[Passage]

The list lambdaVectorCoul contains the values of \(\lambda_C\) and the list lambdaVectorVdwl contains the values of \(\lambda_L\). The total number of simulations to do Step 1 and Step 2 will be len(lambdaVectorCoul) or len(lambdaVectorVdwl). We must make a copy of the python script for each simulation, changing each time the value of lambdaIndex.

Next we set up the Coulombic interactions, assuming we already have created a system and a verletlist. The electrostatics method used is generalised reaction field.

#atTypes - list of all atomtypes (integers) used in the pairs interacting via this potential
#epsilon1,epsilon2,kappa - reaction field parameters
#annihilate=False means decoupling is used (see Note 1)
#ftpl - a FixedTupleListAdResS object (see AdResS tutorial)
#for non-AdResS simulations, simply set adress=False, and the parameter ftpl is not needed
qq_adres_interaction = gromacs.setCoulombInteractionsTI(system, verletlist, nbCutoff,
                                                atTypes, epsilon1=1, epsilon2=80,
                                                kappa=0, lambdaTI=lambdaTICoul,
                                                annihilate=False, adress=True, ftpl=ftpl)

Now we set up the softcore Lennard Jones interaction.

#atomtypeparameters - dictionary of format {atomtype: {'eps': epsilon, 'sig': sigma}}
#                     where atomtype is integer and epsilon and sigma are real
#defaults - dictionary containing a key 'combinationrule' with value 1 if the contents
#           of atomtypeparameters need to be converted from c6,c12 format to
#           epsilon,sigma format; can also be an empty dictionary if no conversion needed
#sigmaSC, alphaSC, powerSC - parameters of the softcore potential
alphaSC = 0.5
powerSC = 1.0
epsilonB = 0.0
sigmaSC = 0.3
lj_adres_interaction = gromacs.setLennardJonesInteractionsTI(system, defaults,
                                       atomtypeparameters, verletlist, nbCutoff,
                                       epsilonB=epsilonB, sigmaSC=sigmaSC, alphaSC=alphaSC,
                                       powerSC=powerSC, lambdaTI=lambdaTIVdwl,
                                       pidlist=stateBIndices, annihilate=False,
                                       adress=True, ftpl=ftpl)

[/Passage]
[Record set]

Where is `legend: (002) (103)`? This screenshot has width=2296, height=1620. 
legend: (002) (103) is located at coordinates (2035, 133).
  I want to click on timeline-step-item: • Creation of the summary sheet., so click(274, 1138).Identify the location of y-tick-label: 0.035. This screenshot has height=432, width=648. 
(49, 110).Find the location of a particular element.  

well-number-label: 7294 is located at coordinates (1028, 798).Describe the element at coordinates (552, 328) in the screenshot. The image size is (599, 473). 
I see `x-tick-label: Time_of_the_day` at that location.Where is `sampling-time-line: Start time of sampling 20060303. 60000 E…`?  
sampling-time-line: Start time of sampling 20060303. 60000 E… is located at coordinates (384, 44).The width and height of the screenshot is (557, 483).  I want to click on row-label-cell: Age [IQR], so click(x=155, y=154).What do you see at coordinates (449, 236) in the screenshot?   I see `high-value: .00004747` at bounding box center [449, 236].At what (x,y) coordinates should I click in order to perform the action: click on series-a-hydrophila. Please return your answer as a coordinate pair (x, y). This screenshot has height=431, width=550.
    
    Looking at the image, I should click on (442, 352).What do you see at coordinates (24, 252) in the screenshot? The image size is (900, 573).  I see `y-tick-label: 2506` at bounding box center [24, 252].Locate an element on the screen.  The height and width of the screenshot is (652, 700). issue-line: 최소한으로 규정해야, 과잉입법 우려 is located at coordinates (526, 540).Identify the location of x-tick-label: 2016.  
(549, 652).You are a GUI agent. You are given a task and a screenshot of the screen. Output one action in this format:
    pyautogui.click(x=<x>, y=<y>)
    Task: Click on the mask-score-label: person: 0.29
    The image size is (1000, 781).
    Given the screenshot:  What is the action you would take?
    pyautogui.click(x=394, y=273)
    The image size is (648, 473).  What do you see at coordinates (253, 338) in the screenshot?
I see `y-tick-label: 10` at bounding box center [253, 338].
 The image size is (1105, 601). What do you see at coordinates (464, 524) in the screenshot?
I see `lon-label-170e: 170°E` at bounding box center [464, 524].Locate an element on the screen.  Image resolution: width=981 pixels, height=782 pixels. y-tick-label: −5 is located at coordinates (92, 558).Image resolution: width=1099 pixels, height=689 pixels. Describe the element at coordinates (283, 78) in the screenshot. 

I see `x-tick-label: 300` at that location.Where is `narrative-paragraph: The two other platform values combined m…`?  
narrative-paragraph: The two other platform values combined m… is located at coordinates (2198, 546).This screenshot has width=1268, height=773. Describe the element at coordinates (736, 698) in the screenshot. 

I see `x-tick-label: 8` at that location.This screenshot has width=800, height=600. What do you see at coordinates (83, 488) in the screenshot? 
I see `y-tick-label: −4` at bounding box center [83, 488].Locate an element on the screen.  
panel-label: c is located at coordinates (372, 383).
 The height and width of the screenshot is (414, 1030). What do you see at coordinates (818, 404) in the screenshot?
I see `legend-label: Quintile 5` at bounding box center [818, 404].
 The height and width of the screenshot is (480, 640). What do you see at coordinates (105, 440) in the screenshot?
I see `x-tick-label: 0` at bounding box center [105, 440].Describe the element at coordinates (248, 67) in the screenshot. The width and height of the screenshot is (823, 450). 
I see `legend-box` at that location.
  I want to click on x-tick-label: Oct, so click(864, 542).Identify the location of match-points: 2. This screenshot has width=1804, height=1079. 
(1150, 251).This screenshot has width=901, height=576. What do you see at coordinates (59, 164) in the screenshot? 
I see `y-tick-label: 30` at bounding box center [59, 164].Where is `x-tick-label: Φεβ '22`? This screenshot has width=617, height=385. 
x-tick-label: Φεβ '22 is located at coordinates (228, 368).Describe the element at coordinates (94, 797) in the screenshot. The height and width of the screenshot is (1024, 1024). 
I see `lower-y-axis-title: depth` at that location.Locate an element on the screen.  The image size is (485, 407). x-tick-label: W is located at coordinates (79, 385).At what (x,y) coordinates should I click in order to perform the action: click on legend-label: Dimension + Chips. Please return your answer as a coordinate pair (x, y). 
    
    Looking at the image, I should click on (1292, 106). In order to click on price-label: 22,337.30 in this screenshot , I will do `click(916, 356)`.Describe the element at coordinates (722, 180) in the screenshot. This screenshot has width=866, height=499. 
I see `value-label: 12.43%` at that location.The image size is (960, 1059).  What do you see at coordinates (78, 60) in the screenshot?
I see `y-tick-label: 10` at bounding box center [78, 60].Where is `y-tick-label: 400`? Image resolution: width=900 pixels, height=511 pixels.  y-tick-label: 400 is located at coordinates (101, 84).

[/Record set]

* **Parts of the exercise**:
a: According to the passage, what does setting annihilate=False mean?
b: Reproduce everything in the passage from "#ftpl - a FixedTupleListAdResS" down to "Lennard Jones interaction.".

* **Answers provided**:
a: It means decoupling is used.

b:
#ftpl - a FixedTupleListAdResS object (see AdResS tutorial)
#for non-AdResS simulations, simply set adress=False, and the parameter ftpl is not needed
qq_adres_interaction = gromacs.setCoulombInteractionsTI(system, verletlist, nbCutoff,
                                                atTypes, epsilon1=1, epsilon2=80,
                                                kappa=0, lambdaTI=lambdaTICoul,
                                                annihilate=False, adress=True, ftpl=ftpl)

Now we set up the softcore Lennard Jones interaction.